Patrick, 30 ans, endetté à hauteur de 7 500 e, a connu Cresus par une assistante sociale. « Ça n'est jamais évident d'exposer son cas. Le surendettement, c'est psychologiquement très difficile à vivre. Cresus m'a permis de faire le tri parmi mes créanciers et de définir les priorités. Je suis prêt à régler mes dettes, mais il faut me laisser le temps de les payer. » Son histoire ressemble à beaucoup d'autres. « J'avais une femme, un travail et un enfant à venir... J'ai perdu mon emploi suite à une restructuration. Les crédits à la consommation sont tombés, puis ont commencé les problèmes pour payer les impôts. Petit à petit, les frais se rajoutent.

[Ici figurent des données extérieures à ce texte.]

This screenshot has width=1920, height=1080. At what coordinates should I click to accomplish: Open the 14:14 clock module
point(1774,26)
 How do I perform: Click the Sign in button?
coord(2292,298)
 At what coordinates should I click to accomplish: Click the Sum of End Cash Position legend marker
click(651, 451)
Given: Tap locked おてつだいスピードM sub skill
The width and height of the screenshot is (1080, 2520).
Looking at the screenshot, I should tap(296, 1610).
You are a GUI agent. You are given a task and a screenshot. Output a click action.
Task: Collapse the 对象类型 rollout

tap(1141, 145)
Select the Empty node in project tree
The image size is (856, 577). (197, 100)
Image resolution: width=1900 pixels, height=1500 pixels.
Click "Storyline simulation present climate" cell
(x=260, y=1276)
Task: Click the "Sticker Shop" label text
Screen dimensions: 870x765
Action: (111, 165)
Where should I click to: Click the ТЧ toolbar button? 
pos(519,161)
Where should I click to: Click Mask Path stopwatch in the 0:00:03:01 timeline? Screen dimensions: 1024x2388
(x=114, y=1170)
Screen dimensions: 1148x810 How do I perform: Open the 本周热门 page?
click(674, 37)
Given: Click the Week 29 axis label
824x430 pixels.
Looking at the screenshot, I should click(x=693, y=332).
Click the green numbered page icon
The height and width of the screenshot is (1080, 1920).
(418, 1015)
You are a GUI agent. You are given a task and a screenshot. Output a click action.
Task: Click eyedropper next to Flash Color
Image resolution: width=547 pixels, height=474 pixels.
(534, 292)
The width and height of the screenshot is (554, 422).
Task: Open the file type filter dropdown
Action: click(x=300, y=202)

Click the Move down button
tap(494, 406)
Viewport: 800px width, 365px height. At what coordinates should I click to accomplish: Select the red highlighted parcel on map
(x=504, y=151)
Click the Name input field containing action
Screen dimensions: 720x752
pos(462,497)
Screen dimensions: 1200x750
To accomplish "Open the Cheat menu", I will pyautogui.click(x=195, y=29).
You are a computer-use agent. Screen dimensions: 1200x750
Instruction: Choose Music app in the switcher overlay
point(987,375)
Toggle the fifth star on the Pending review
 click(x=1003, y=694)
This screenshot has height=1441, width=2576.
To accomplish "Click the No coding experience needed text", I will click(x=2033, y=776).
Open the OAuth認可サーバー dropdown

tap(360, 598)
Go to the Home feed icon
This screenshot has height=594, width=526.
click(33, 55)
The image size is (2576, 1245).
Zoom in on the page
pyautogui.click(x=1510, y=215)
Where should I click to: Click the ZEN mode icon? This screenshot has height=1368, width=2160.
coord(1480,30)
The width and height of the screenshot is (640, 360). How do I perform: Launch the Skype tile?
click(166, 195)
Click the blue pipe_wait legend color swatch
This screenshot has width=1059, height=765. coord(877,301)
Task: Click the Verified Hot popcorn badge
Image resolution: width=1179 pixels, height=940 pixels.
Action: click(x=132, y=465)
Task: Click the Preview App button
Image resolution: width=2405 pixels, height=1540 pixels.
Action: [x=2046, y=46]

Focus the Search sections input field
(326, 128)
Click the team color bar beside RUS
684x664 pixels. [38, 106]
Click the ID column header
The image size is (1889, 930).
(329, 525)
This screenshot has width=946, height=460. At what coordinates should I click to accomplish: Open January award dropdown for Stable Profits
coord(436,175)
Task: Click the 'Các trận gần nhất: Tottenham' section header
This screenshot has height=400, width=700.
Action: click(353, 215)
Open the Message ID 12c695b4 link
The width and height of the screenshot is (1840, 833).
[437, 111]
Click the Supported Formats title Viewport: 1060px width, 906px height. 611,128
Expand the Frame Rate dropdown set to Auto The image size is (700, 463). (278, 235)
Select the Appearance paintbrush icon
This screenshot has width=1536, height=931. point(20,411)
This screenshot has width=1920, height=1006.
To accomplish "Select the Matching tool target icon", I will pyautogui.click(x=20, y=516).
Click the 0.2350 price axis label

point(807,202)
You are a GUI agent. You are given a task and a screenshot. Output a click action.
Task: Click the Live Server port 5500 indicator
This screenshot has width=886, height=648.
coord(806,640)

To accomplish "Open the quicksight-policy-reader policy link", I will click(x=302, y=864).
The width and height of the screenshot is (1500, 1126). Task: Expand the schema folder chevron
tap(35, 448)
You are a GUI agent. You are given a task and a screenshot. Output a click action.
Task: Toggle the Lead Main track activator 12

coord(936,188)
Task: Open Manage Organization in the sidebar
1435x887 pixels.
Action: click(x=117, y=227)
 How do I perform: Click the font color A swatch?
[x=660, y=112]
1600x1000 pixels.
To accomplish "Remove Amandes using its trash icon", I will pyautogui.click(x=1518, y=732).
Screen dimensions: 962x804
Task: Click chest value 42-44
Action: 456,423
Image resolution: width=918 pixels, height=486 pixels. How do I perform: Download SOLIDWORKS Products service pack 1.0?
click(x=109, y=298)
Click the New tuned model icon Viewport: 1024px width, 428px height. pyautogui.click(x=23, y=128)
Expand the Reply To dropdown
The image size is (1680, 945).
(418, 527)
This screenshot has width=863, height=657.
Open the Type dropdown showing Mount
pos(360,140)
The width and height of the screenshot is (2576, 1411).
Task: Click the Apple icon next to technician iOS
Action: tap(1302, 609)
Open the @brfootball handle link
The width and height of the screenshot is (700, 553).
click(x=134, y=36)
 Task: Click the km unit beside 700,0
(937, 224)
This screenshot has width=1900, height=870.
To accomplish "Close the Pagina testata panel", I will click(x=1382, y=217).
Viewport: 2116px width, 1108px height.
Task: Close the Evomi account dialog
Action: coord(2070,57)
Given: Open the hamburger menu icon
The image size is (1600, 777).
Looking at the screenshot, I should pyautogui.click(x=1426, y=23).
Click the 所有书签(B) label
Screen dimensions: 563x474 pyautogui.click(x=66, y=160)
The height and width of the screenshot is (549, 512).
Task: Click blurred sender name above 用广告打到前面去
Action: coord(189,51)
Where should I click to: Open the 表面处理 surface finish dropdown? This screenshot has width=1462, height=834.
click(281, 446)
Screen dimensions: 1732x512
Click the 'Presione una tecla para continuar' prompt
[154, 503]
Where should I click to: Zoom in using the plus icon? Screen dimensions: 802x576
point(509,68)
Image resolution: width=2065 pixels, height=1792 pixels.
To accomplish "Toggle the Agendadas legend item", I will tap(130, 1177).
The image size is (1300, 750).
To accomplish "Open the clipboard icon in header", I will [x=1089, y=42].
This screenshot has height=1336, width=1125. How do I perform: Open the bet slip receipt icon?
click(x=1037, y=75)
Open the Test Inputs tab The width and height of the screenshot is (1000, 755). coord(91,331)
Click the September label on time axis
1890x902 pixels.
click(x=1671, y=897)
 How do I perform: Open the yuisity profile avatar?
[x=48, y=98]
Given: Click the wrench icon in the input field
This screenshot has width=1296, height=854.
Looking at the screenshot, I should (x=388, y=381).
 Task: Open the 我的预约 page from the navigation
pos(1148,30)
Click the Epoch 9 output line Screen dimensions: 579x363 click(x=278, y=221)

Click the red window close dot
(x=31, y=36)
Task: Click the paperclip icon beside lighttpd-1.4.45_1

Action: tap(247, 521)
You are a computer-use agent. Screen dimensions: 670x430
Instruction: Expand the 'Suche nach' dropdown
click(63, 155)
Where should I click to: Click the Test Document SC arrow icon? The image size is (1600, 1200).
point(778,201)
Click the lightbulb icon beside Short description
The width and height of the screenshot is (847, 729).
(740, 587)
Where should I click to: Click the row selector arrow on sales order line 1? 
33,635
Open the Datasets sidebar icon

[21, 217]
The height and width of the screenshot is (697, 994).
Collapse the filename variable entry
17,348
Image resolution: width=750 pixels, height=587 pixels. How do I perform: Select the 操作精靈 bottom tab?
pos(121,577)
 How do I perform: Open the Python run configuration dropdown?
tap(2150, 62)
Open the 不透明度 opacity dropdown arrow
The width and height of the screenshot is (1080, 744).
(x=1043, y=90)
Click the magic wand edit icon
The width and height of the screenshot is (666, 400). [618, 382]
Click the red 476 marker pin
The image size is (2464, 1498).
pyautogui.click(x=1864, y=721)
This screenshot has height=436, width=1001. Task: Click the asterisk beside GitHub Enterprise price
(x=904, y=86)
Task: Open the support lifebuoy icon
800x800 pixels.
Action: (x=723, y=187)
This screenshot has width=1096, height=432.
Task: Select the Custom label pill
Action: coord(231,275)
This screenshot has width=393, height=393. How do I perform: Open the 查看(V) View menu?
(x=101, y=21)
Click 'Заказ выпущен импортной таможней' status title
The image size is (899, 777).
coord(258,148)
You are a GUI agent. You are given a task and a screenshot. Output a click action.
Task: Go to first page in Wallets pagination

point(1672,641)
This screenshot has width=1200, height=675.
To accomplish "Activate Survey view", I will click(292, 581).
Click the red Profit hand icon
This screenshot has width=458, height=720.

Arrivent ensuite les courriers de menaces : huissiers, sociétés de recouvrement... Vous ne savez pas comment réagir. » « Il y a des gens qui n'ouvrent pas leur courrier pendant six mois, suite à un souci familial », précise Stéphane Briaud. Pour s'en sortir, « il faut de la volonté associée à une aide efficace », assure Patrick.

J. Pailloux

* Tél. : 02 40 72 40 05.

Le surendetté-type reçu par Cresus a entre 40 ans et 49 ans, est au chômage, marié, avec un enfant, habite Nantes, Saint-Herblain, Vertou ou Rezé. Il est victime de sa surconsommation, d'une dette de loyer ou des charges courantes.